In [1]:
import seaborn as sns
import pandas as pd
import pylab as plt
import numpy as np
from steam import WebAPI
from datetime import datetime
import os
import glob
import json
import tensorflow as tf
import sys
from IPython import display
import requests
import tensorflow.keras.backend as K
from sklearn import decomposition

#import logging
#logging.getLogger("tensorflow").setLevel(logging.ERROR)

#from tensorflow.python.framework.ops import disable_eager_execution
#disable_eager_execution()

print(tf.__version__)

2.2.0-dev20200306


In [2]:
sns.set_style('ticks')

In [3]:
champfile=os.path.join('lol_data','version9.10.1_champion.json')
with open(champfile,'r') as fin:
    champdata=json.load(fin)
champ_vocab=[]
for name,data in champdata['data'].items():
    champ_vocab.append(data['key'])
champ_vocab = [int(i) for i in champ_vocab]
print(len(champ_vocab))

144


# Modeling using a TFRecord dataformat

## Build TFRecord input pipeline

In [4]:
def _parse_function_extra_info(example_proto):
    """Extracts features and labels.
  
    Args:
        example_proto: tf.Example protocol (unsure what this is)    
      Returns:
    A `tuple` `(labels, features)`:
      features: A dict of tensors representing the features
      labels: A tensor with the corresponding labels.
    """
    features = {}
    
    #loop through five times to capture each hero on each team
    for i in range(5):
        #64 bit int for hero
        features["radiant_hero"+str(i)] =tf.io.FixedLenFeature(1, dtype=tf.int64)
        #there are 4 pieces of info for a hero in LOL
        features["radiant_hero_info"+str(i)] =tf.io.FixedLenFeature(4, dtype=tf.int64) 
        #there are 6 possible tags for a hero in LOL
        features["radiant_hero_tags"+str(i)] =tf.io.FixedLenFeature(6, dtype=tf.int64)

Given problem A:
Answer these about the notebook excerpt, one line each:
(i) Which TensorFlow version does it print?
(ii) What number is printed after the champion keys are collected?
(iii) How many possible tags does a hero have, according to the comments?
Given problem B:
Say whether each statement agrees with the notebook excerpt, giving yes or no and quoting the words that decide it:
(i) The champion data is loaded from a file named version9.10.1_champion.json.
(ii) The loop runs ten times to capture each hero on each team.
(iii) A hero has 4 pieces of info.
Given problem C:
Pick up the notebook excerpt on League of Legends champion data where it stops, and write the code that comes next.

Material:
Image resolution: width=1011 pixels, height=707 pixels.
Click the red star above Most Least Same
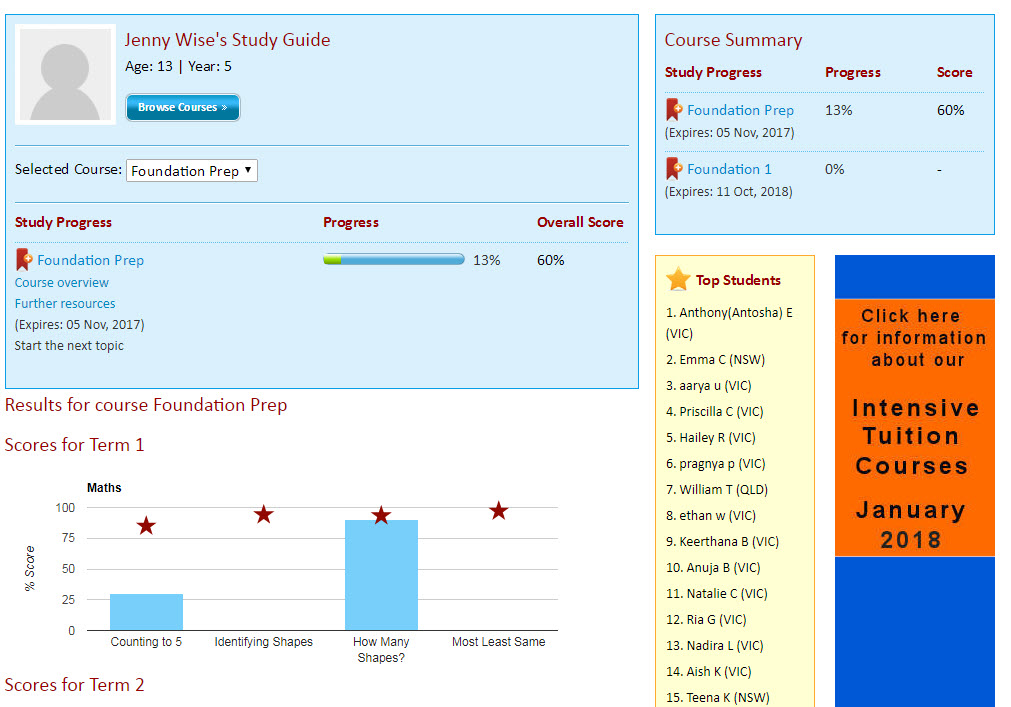[x=498, y=511]
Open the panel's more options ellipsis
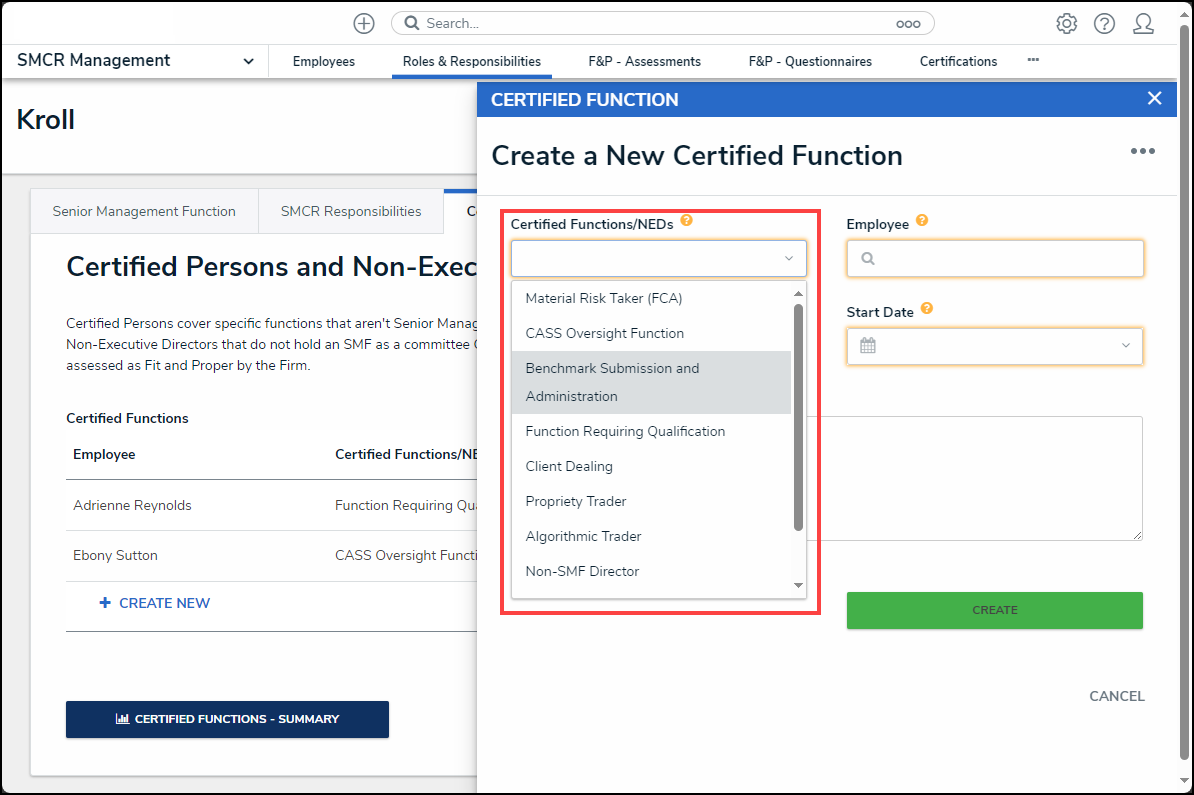This screenshot has width=1194, height=795. [x=1142, y=152]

Task response A:
(i) 2.2.0-dev20200306
(ii) 144
(iii) 6

Task response B:
(i) Yes: "champfile=os.path.join('lol_data','version9.10.1_champion.json')"
(ii) No: "#loop through five times to capture each hero on each team"
(iii) Yes: "#there are 4 pieces of info for a hero in LOL"

Task response C:
        features["dire_hero"+str(i)] =tf.io.FixedLenFeature(1, dtype=tf.int64) 
        features["dire_hero_info"+str(i)] =tf.io.FixedLenFeature(4, dtype=tf.int64) 
        features["dire_hero_tags"+str(i)] =tf.io.FixedLenFeature(6, dtype=tf.int64) 
 
    features["skill_level"] = tf.io.FixedLenFeature(2, dtype=tf.int64)
    features["targets"] = tf.io.FixedLenFeature(1, dtype=tf.int64)
                
    parsed_features = tf.io.parse_single_example(example_proto, features)
    
    hero_dict={}
    for i in range(5):
        hero_dict['radiant_hero'+str(i)]=parsed_features['radiant_hero'+str(i)]
        hero_dict['radiant_hero_info'+str(i)]=parsed_features['radiant_hero_info'+str(i)]
        hero_dict['radiant_hero_tags'+str(i)]=parsed_features['radiant_hero_tags'+str(i)]
        hero_dict['dire_hero'+str(i)]=parsed_features['dire_hero'+str(i)]
        hero_dict['dire_hero_info'+str(i)]=parsed_features['dire_hero_info'+str(i)]
        hero_dict['dire_hero_tags'+str(i)]=parsed_features['dire_hero_tags'+str(i)]

    hero_dict['skill_level']= parsed_features['skill_level']
    target = parsed_features['targets']
    
    return hero_dict, target

#### Check the parse function worked

In [5]:
# Create the Dataset object.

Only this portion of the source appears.